Escape HTML to process PHP

Question

I am using this code but the PHP part <?php echo wp_logout_url(); ?> is not rendered.

function choose_bar() {
    $html = <<<HTML
<div class="memlog"><a class="mem-in ttmem x-btn x-btn-small" href="/login/" ><i class="x-icon-globe" data-x-icon="&#xf0ac;"></i>Login</a><a class="mem-out ttmem x-btn x-btn-small" href="<?php echo wp_logout_url(); ?>" title="Logout">Logout</a></div>
HTML;

    return $html;
}

How can I do this?

Answer 1

The problem is that you cannot use PHP tags (<?php ... ?>) inside a heredoc string (the <<<HTML ... HTML; in your code). While variables ($foo) are evaluated, functions (wp_logout_url()) and PHP tags are not.

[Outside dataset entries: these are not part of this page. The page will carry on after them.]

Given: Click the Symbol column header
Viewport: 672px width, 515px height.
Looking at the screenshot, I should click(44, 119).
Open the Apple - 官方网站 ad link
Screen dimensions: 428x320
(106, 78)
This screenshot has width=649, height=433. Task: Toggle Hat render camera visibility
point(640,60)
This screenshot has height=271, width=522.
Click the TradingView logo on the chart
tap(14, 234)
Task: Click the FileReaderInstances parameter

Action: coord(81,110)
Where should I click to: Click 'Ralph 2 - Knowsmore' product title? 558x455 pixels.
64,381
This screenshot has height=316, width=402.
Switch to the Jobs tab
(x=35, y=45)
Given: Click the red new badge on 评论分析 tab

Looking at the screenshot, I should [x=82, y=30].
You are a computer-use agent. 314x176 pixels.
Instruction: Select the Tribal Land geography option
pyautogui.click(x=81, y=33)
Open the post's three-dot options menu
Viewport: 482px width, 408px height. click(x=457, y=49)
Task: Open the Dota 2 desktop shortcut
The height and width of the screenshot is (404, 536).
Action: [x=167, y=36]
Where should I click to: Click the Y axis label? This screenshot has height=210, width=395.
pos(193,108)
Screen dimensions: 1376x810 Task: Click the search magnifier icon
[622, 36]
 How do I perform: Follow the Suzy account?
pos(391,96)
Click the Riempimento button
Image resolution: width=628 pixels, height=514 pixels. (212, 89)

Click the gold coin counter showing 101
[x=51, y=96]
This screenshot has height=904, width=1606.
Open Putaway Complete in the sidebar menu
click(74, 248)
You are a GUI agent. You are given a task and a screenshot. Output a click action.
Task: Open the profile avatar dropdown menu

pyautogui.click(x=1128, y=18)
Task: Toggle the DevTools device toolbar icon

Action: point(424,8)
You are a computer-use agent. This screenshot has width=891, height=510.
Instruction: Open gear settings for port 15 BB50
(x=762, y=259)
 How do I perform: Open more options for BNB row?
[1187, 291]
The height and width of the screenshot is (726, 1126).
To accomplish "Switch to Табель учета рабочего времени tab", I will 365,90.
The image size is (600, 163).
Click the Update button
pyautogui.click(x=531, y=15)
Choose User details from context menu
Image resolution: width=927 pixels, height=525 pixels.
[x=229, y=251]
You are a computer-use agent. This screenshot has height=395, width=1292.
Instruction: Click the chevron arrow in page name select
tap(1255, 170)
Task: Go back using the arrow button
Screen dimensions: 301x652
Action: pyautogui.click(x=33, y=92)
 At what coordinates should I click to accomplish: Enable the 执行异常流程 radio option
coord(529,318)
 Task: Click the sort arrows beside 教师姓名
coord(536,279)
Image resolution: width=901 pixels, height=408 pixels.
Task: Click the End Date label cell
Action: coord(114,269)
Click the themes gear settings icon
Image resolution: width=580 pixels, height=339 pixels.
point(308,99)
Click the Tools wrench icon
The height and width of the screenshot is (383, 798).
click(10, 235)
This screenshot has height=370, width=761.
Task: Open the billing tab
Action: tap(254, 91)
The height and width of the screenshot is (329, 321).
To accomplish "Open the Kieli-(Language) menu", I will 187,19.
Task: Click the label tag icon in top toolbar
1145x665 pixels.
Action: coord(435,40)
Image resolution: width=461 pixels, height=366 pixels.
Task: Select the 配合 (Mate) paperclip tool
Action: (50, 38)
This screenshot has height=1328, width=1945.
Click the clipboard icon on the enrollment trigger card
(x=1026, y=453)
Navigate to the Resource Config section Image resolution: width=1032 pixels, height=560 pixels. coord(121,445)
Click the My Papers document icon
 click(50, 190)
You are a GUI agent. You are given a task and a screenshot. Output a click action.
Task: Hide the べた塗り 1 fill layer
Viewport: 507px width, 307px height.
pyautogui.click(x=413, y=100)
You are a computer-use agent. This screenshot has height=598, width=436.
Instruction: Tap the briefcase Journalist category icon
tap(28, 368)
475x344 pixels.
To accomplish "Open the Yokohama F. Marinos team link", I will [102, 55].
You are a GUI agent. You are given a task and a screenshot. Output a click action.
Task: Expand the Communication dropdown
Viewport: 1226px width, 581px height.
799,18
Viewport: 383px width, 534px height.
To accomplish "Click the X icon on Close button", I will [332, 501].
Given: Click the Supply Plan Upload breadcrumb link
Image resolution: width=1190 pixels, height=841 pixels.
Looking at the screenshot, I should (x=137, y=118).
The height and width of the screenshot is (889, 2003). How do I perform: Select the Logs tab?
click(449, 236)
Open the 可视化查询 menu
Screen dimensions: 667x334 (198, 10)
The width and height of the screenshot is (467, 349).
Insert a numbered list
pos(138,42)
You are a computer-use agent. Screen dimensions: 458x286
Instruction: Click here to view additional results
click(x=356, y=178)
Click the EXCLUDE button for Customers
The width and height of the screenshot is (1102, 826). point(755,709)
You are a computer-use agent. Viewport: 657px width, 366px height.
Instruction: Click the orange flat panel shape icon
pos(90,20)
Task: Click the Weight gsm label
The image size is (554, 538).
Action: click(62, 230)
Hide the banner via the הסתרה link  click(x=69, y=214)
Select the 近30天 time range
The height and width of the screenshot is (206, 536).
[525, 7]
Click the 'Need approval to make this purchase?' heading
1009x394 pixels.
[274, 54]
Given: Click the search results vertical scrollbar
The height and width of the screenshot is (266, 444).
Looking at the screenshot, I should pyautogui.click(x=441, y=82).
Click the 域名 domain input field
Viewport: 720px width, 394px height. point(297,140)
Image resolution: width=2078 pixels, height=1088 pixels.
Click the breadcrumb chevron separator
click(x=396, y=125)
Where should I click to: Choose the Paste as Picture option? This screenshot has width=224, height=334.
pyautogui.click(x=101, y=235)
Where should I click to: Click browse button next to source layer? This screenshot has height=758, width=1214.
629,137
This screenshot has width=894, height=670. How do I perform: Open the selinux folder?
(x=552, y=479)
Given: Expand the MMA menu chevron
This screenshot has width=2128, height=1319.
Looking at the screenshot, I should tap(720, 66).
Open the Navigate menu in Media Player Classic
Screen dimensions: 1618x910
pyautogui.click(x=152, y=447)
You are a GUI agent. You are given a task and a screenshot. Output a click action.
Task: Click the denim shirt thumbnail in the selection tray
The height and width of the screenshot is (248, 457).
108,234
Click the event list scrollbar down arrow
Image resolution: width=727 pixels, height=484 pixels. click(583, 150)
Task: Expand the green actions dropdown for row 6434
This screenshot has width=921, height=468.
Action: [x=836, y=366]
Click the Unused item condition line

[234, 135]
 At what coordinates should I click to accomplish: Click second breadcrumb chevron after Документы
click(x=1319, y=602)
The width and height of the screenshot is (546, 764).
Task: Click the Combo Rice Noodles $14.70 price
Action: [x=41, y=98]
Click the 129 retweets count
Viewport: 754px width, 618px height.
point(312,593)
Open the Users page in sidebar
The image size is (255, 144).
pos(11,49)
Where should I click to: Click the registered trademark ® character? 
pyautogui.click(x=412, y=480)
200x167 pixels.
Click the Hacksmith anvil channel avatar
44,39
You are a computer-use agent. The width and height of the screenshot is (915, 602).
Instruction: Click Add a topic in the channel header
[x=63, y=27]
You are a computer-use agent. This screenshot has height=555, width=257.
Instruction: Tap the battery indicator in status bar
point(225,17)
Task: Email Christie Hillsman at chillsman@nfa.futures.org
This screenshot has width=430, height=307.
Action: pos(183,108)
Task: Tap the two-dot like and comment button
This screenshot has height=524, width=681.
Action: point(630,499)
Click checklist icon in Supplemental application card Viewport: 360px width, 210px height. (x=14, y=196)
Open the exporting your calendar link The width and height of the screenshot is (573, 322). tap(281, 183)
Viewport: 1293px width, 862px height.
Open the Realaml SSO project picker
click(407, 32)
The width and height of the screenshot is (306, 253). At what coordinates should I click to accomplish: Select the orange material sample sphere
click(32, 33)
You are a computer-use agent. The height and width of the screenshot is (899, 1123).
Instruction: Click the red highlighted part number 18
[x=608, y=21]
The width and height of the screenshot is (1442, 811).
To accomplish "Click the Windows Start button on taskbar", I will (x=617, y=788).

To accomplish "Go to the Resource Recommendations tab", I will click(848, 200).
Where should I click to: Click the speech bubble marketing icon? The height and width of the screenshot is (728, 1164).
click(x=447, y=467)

The easiest solution is this: Just define a variable and use it in your HTML instead of calling the function wp_logout_url().

Working example:

function choose_bar() {
    $logoutUrl = wp_logout_url();
    $html = <<<HTML
<div class="memlog"><a class="mem-in ttmem x-btn x-btn-small" href="/login/" ><i class="x-icon-globe" data-x-icon="&#xf0ac;"></i>Login</a><a class="mem-out ttmem x-btn x-btn-small" href="$logoutUrl" title="Logout">Logout</a></div>
HTML;

    return $html;
}

Also, FYI, there's no need for a declaration of $html here; you can just do a return:

function choose_bar() {
    $logoutUrl = wp_logout_url();
    return <<<HTML
<div class="memlog"><a class="mem-in ttmem x-btn x-btn-small" href="/login/" ><i class="x-icon-globe" data-x-icon="&#xf0ac;"></i>Login</a><a class="mem-out ttmem x-btn x-btn-small" href="$logoutUrl" title="Logout">Logout</a></div>
HTML;
}